Once upon a time, the Ketchells and the Simmonses had been those kinds of neighbors, back when everyone was young and their kids moved between the two yards as if they were all part of one big family. Lonny Simmons sometimes borrowed Gus’s wheelbarrow and extension ladder without asking; Gus did the same with Lonny’s ratchet set and Weedwacker. The Ketchells had an open invitation to swim in the Simmonses’ built-in pool, a bona fide luxury when it was installed in the early seventies, one of maybe a half dozen in the whole town. The two families barbecued together, went on camping trips, swapped babysitting, and took turns shoveling each other’s sidewalk when it snowed.
Somewhere along the way, though, it all went sour. The kids grew up and went away. Lonny filled his swimming pool with concrete, said the damn thing was too much trouble. Peggy got fat and haughty; she made some remarks that Martha hadn’t appreciated. There were grievances — a missing drill bit, a motion light that shined into a bedroom window. Gus and Lonny fell out of the habit of shouting jocular greetings to each other when they were both out in their yards. After a while, they stopped waving.
Nonetheless, relations between the two households had remained reasonably civil until about three years ago, when the Simmonses got a bee in their bonnet about the old oak tree in the Ketchells’ yard, which overhung both properties.
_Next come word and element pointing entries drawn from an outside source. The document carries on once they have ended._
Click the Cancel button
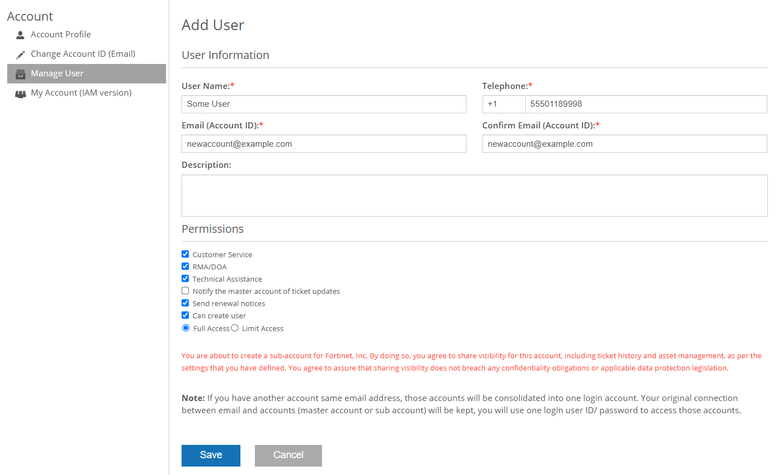The width and height of the screenshot is (779, 475). [x=288, y=455]
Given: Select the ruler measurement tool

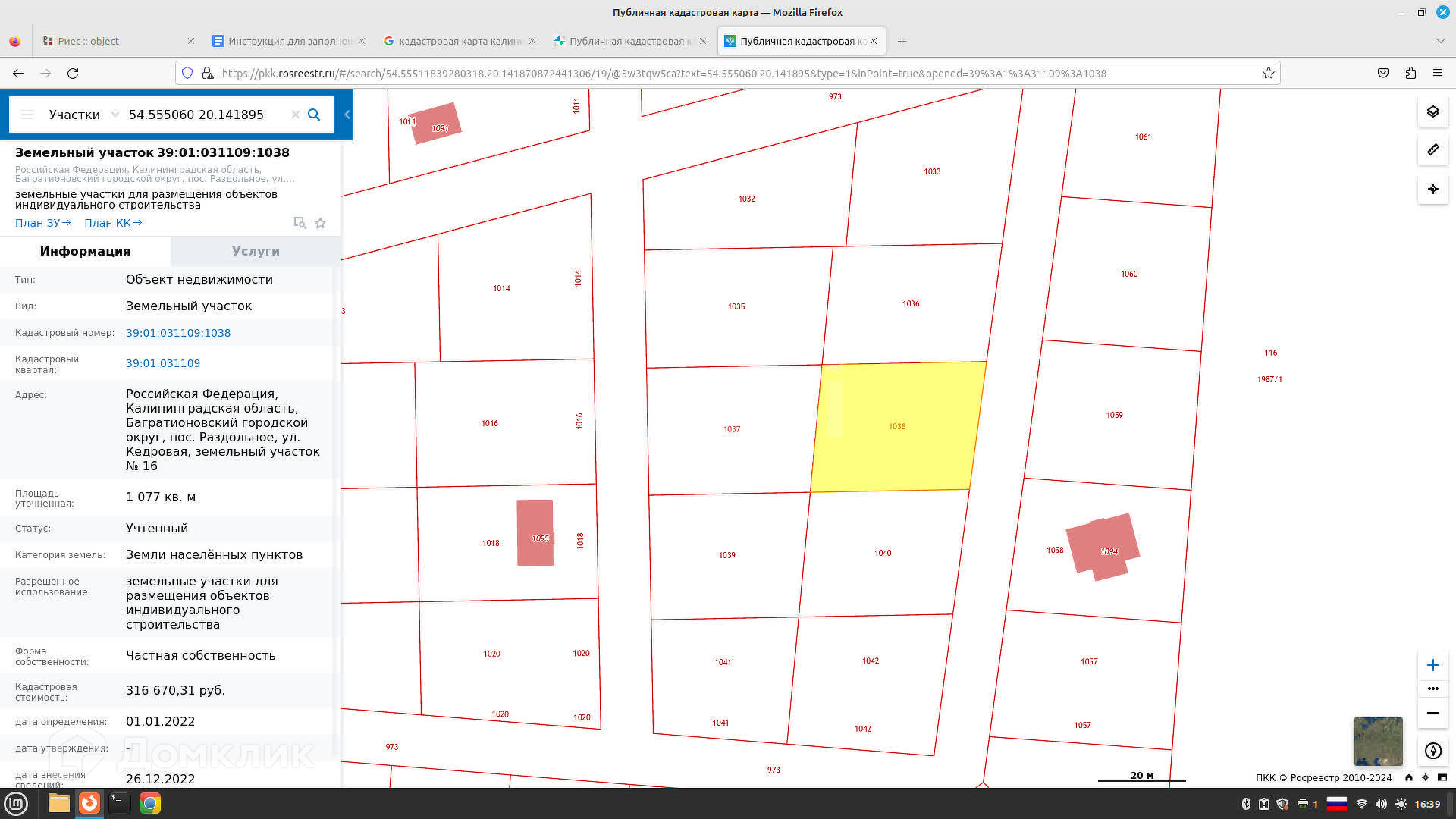Looking at the screenshot, I should pos(1432,149).
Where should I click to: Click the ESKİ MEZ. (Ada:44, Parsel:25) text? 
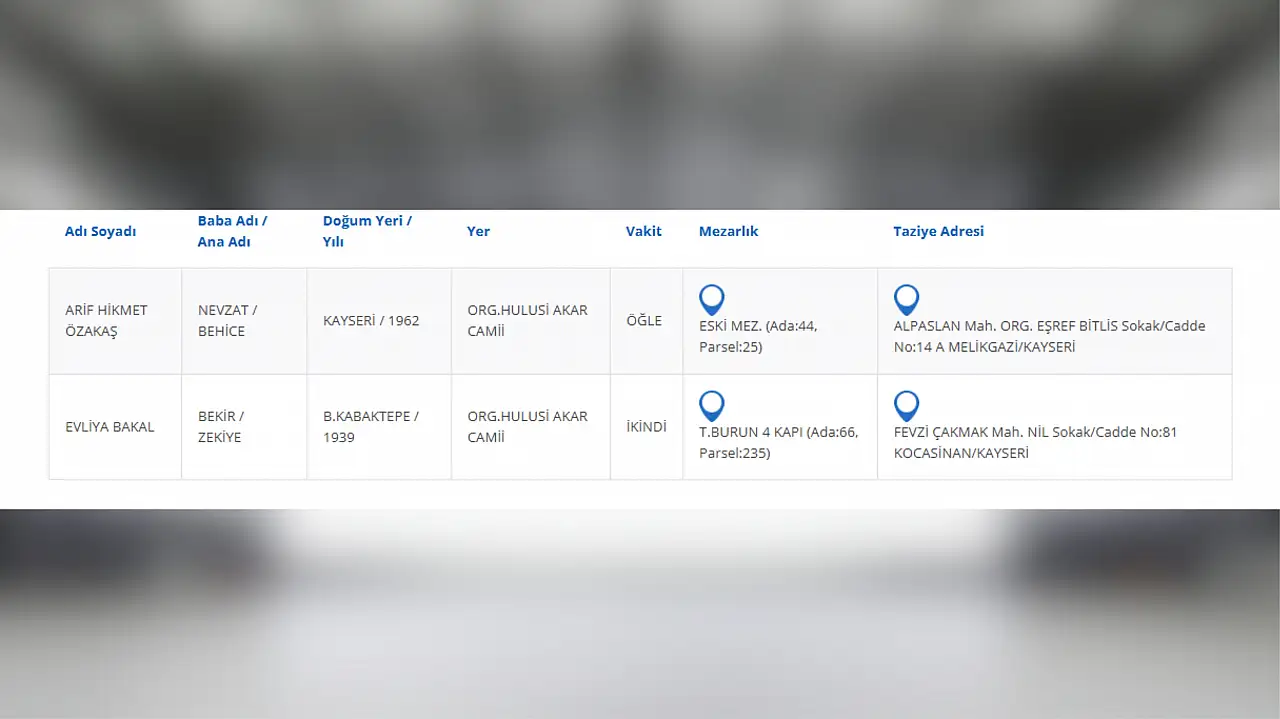pos(759,337)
Lonny and Peggy thought it was diseased and demanded that it be cut down before falling limbs damaged their precious garage. After a couple of tense discussions, Gus and Martha reluctantly agreed to get some estimates. They hadn’t even had time to make their initial calls when the mail carrier arrived with a registered letter containing vague threats of legal action if the tree was not cut down “with all due dispatch.”
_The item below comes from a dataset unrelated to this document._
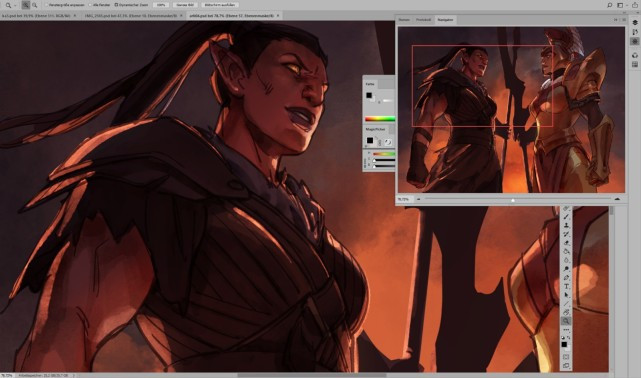Select the Pen tool
The height and width of the screenshot is (378, 641).
566,277
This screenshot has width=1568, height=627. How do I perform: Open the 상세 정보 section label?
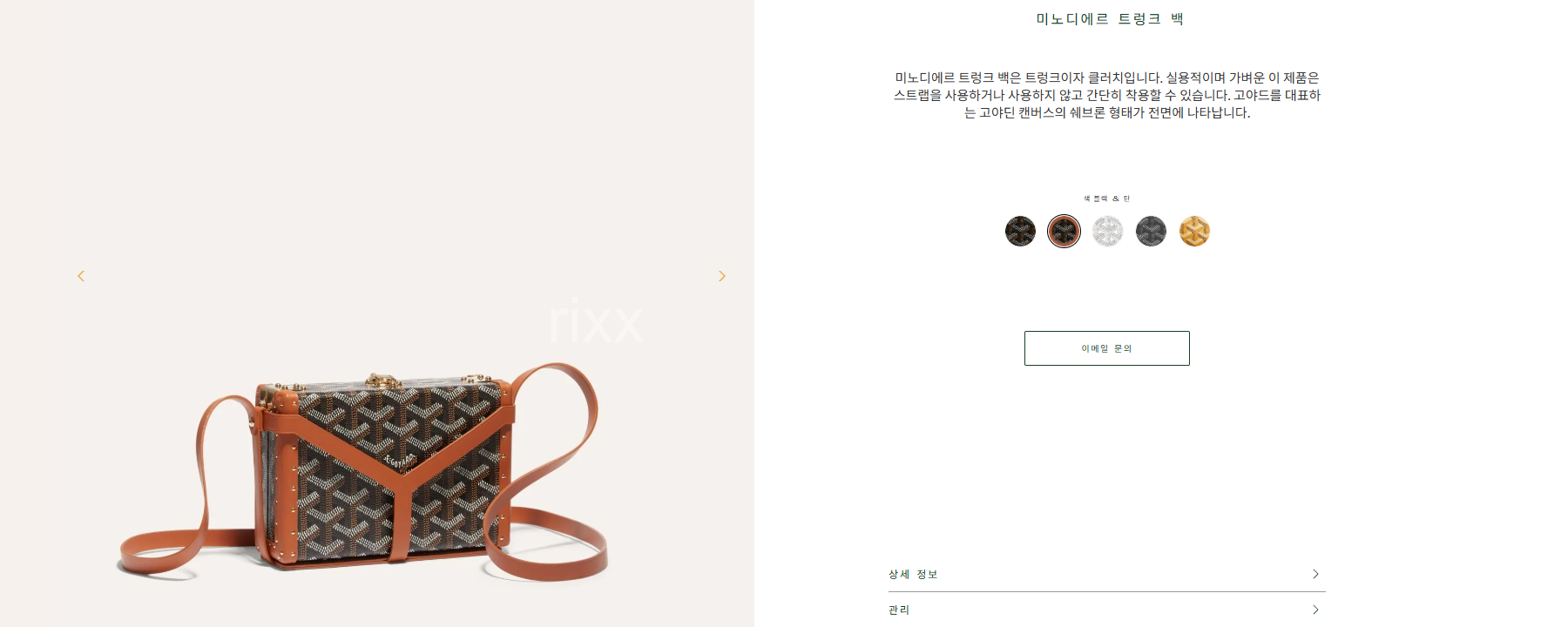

A registered letter! From their next-door neighbors! Gus went ballistic. He scribbled a choice obscenity on the envelope and shoved it under the Simmonses’ front door, right back where it came from. From then on, it was War.
OF ALL the unpleasant memories, one particular episode still rankled. Last July, Gus’s three-year-old twin granddaughters had come for a visit during a wicked heat wave, the worst of the summer. Knowing how hard it was to entertain three-year-olds in the best of circumstances, he had purchased an inflatable kiddie pool from Costco, the biggest one they had. It came with something called a “high-volume hand pump,” which Gus had been assured was “extremely efficient.”
With an air of grandfatherly self-assurance, he removed the heavy vinyl liner from the box and spread it out on the grass. Squatting in the merciless sun, he pumped without making any visible headway, until his right hand was too raw to continue, then switched to his left. When that gave out — the pool still lay as flat as a rug on the parched grass, billowing slightly at its edges — he had no choice but to continue blowing up the damn thing with his mouth, while two whiny, pink-cheeked girls in swim diapers and bikini tops looked on with increasing impatience, criticizing his technique and questioning his competence.